DIRECTION: Repeat the following data word for word, line by line, and leave the pictures out of your answer.

EXTRACTED INFORMATION:
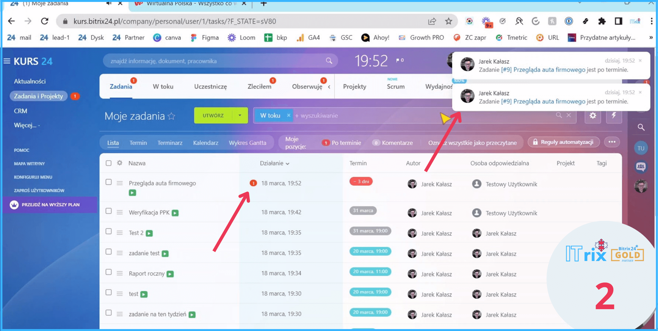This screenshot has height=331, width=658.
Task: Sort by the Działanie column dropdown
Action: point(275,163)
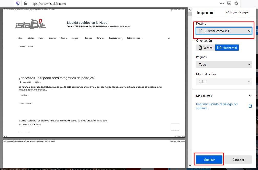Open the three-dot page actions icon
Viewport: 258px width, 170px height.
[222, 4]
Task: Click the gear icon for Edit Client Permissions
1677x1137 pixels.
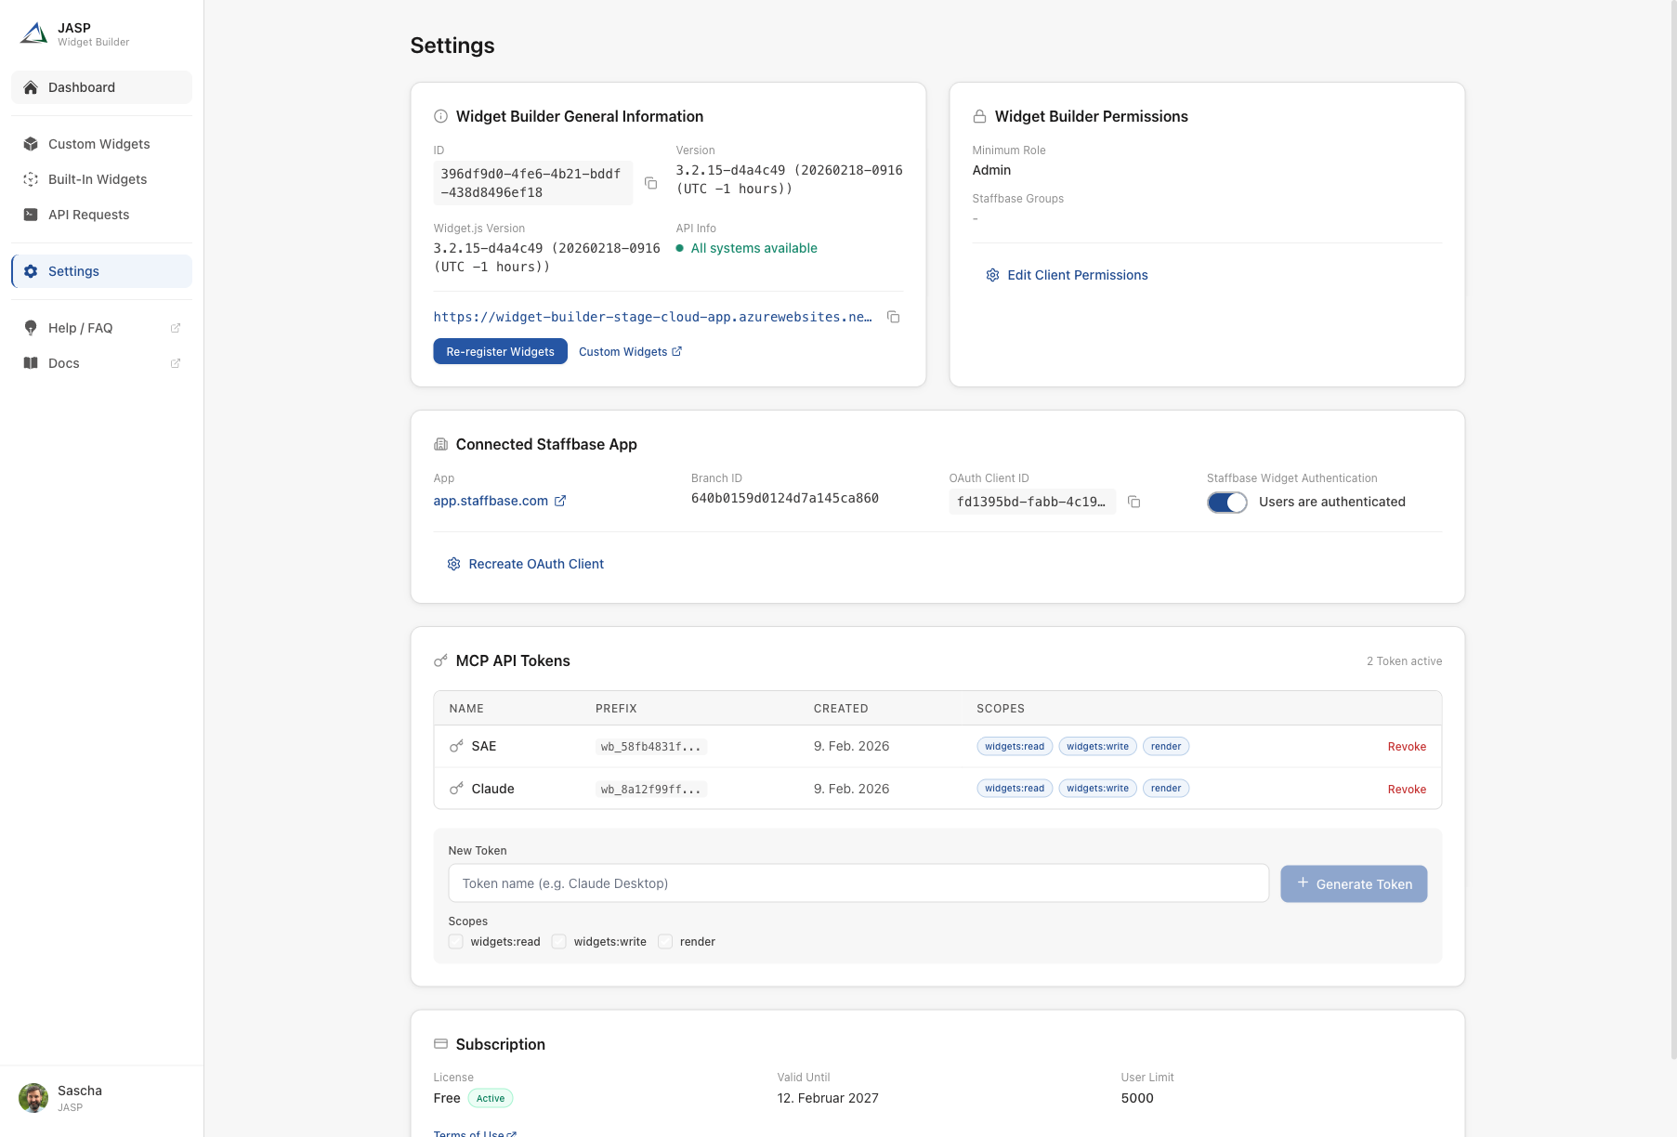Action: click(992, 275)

RESPONSE:
This screenshot has height=331, width=658.
Task: Sort by the Działanie column dropdown
Action: point(275,163)
Open the three-dot page actions icon
Viewport: 258px width, 170px height.
[222, 4]
Task: Click the gear icon for Edit Client Permissions
1677x1137 pixels.
Action: click(992, 275)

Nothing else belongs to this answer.